Counties face stricter budget rules under new Bill

Counties face stricter budget rules under new Bill

Sponsored through the Senate, the Bill seeks to amend various county public finance laws to align them with the national framework established under the Public Finance Management (PFM) Act, 2012.

A landmark Bill aimed at overhauling county financial management has been passed by the National Assembly, paving the way for tighter regulation of county finances and improved transparency in the use of public resources.

If signed into law by the President, the bill will introduce key reforms to align county budgeting with national standards and strengthen oversight across all devolved units.

The County Public Finance Laws (Amendment) Bill, Senate Bill No. 39 of 2023, was read a Third Time and passed on Tuesday, July 29, 2025. The Bill sailed through the Committee of the Whole House without any amendments.

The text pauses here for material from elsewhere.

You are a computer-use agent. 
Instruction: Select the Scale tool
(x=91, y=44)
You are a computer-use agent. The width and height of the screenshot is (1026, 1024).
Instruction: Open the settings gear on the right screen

Sponsored through the Senate, the Bill seeks to amend various county public finance laws to align them with the national framework established under the Public Finance Management (PFM) Act, 2012. It introduces key reforms aimed at streamlining county budgeting, strengthening oversight by county assemblies, and enhancing accountability at the devolved level.

Among the notable provisions is the requirement for county governments to submit their budgets within strict timelines that are harmonised with national government deadlines. This aims to prevent delays in service delivery. Counties will also be required to involve residents and stakeholders more meaningfully in the budget-making process through public forums and disclosures.

To ensure consistency and improve auditing, the Bill mandates that counties prepare and submit financial statements in formats prescribed by the National Treasury. This will promote standardised financial reporting and easier oversight.

Additionally, County Assemblies will now exercise greater oversight authority, including the submission of mandatory reports on budget implementation and quarterly expenditure reviews by county executives.

Leader of the Majority Party and Kikuyu MP Kimani Ichung’wah, who moved the Motion for the Third Reading, described the bill as a necessary step toward instilling fiscal discipline in county governments.

“The Bill provides for better coordination between the county and national governments on matters of public finance, while also ensuring that citizens can hold their county leaders accountable,” said Ichung’wah.

Murang’a Woman Representative Betty Njeri Maina, who seconded the Motion, said the amendments would reduce wasteful spending and help combat corruption in counties.

Linet Chepkorir Toto, the Woman Representative for Bomet, added that clearer timelines and streamlined procedures would enable counties to plan and implement development projects more efficiently.